El compositor alemán Ludwig van Beethoven nacido el 16 de diciembre de 1770 en Bonn, Alemania.

Fue educado desde temprana edad en la formación musical lo cual lo llevó a convertirse en un gran exponente y prodigio musical.

El legado que dejó en todo el mundo marcó un momento único en la historia de la música clásica. No fue hasta después de su muerte en 1827 que fue reconocido fuera de Europa.

Hijo de Maria Magdalena Keverich y de Johann van Beethoven, fue bautizado al día siguiente en la iglesia de San Remigio con el nombre de Ludwig van Beethoven.

El autor del libro Músicos y medicina. Historias clínicas de grandes compositores: Beethoven y Paganini (El Colegio Nacional, 2020), dice en entrevista que “en realidad no se sabe cuándo nació, pero fue bautizado el 17 de diciembre de 1770, lo que hace pensar que nació el día anterior. En esa época los niños eran bautizados al día siguiente de su nacimiento porque buena parte de ellos moría a los siguientes días. De tal suerte que el mundo lo celebra el 16 de diciembre”.

 
 
 
 
 
 
 
 
 
 
 
 
 
 
 

 

Su producción incluye los géneros pianístico (treinta y dos sonatas para piano), de cámara (incluyendo numerosas obras para conjuntos instrumentales de entre ocho y dos miembros), concertante (conciertos para piano, para violín y triple), sacra (dos misas, un oratorio), lieder, música incidental (la ópera Fidelio, un ballet, músicas para obras teatrales), y orquestal, en la que ocupan lugar preponderante Nueve sinfonías.
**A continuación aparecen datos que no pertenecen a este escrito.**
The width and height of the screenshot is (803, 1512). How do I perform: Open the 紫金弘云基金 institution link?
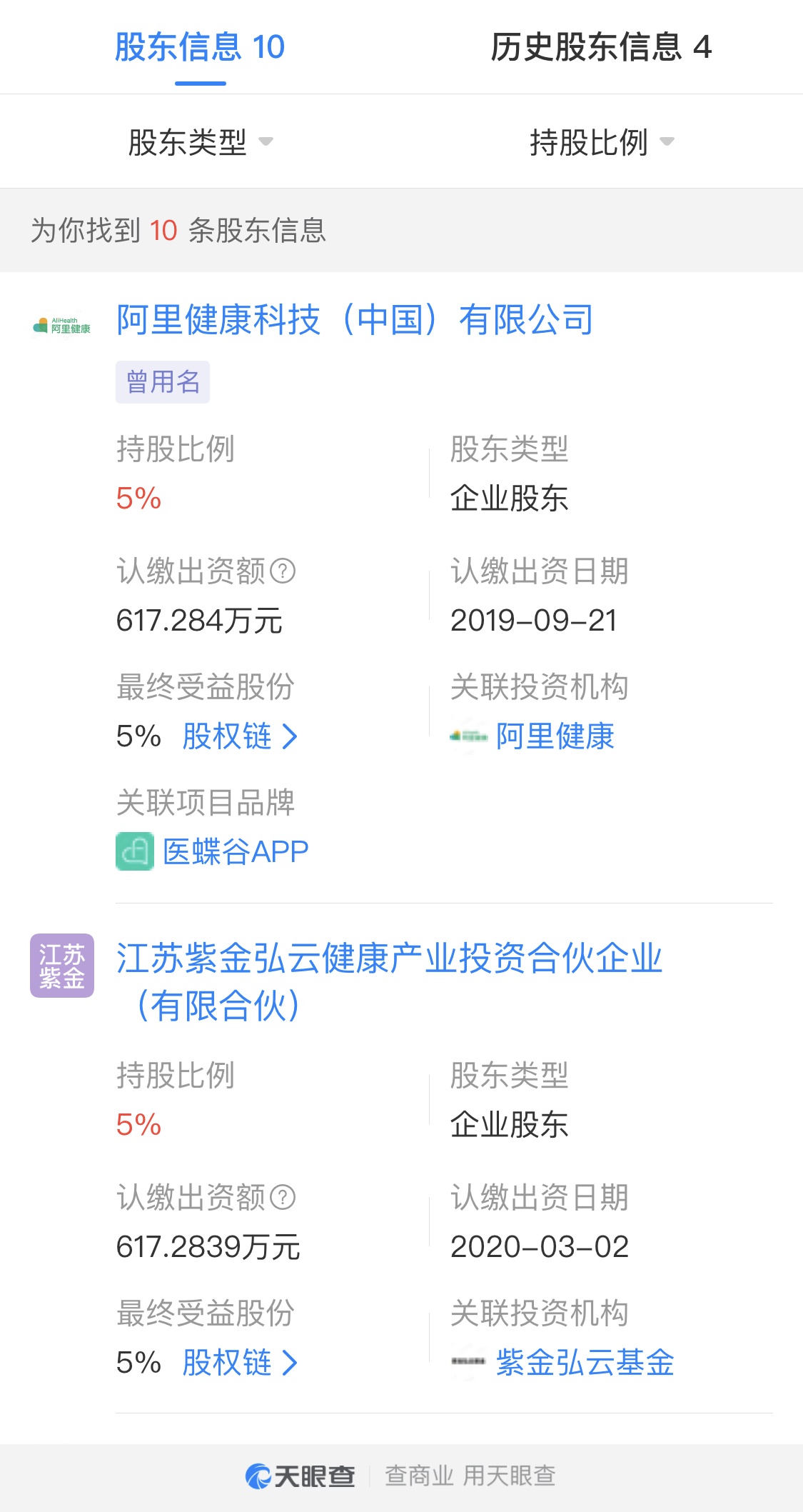coord(585,1363)
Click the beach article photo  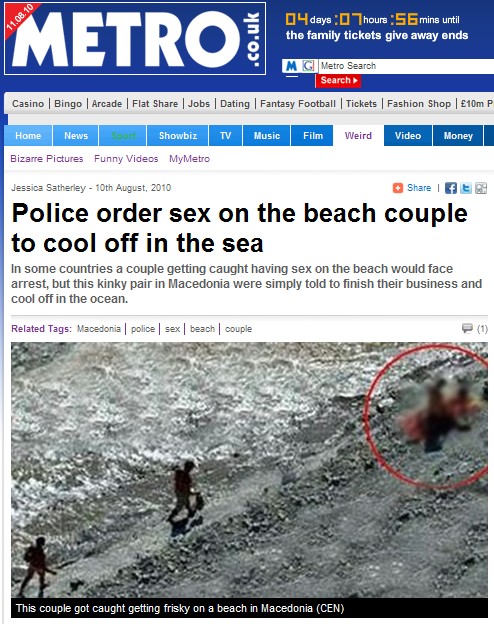(x=249, y=470)
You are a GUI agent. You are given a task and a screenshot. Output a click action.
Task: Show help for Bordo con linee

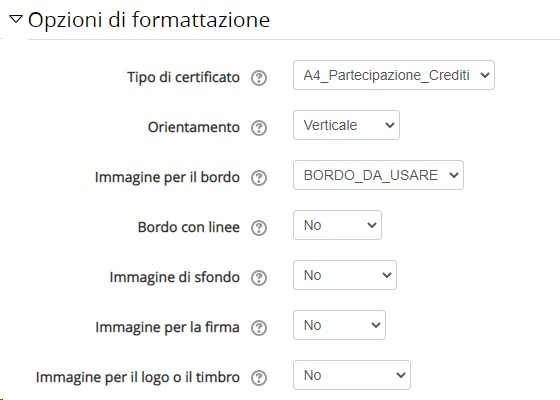pos(259,228)
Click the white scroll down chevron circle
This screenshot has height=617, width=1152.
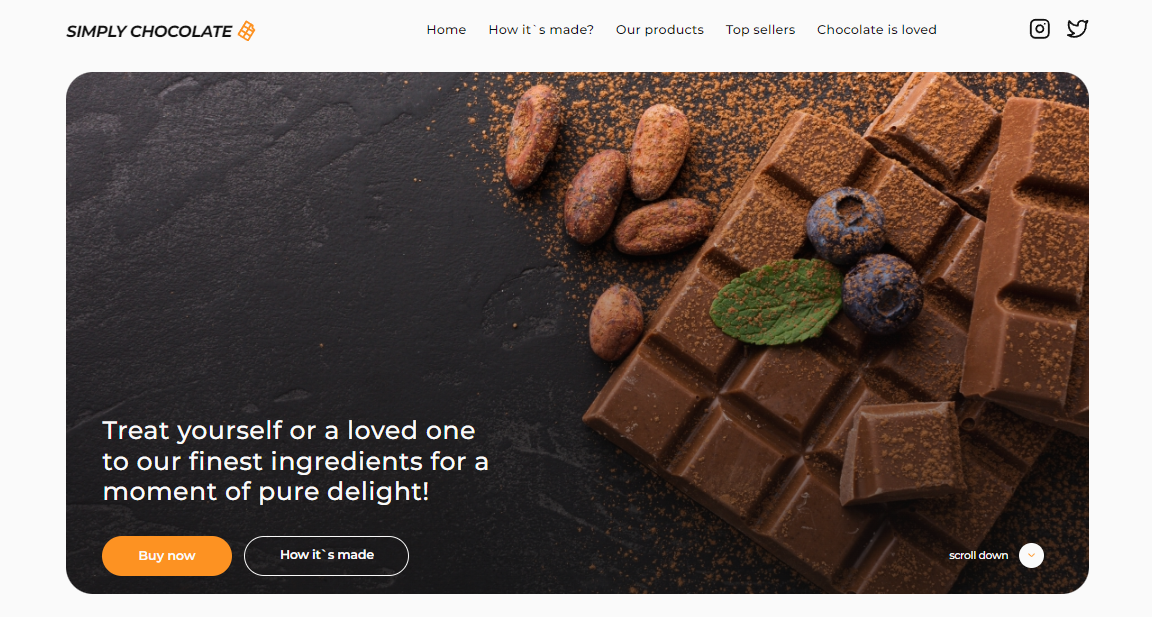click(1031, 555)
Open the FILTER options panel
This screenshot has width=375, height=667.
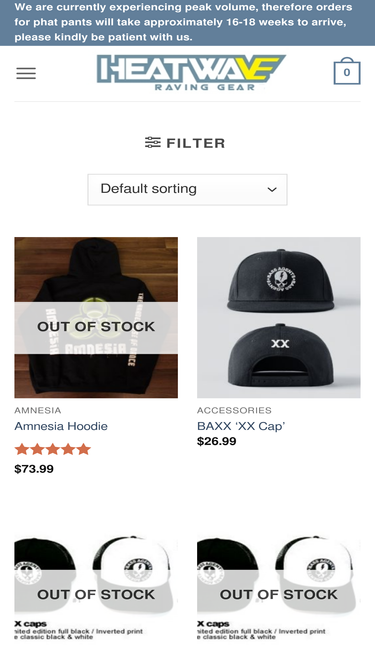(x=185, y=143)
La UNAM hizo un recuento de puntos importantes en la vida del músico:

Antes de cumplir nueve años, Beethoven ya atraía la atención de la gente por sus dotes musicales. Su padre aprovechó esta circunstancia y comenzó a organizar, en casa de un amigo apellidado Fischer, unos conciertos domésticos que fueron un éxito tanto desde el punto de vista monetario como artístico.

 
 
 
 
 
 
 
 
 
 
 
 
 
 
 

_siviero)

A esa edad, Beethoven ya mostraba también una personalidad taciturna y reservada, lo cual le impedía hacer amigos en la escuela a la que iba, llamada el Tirocinium.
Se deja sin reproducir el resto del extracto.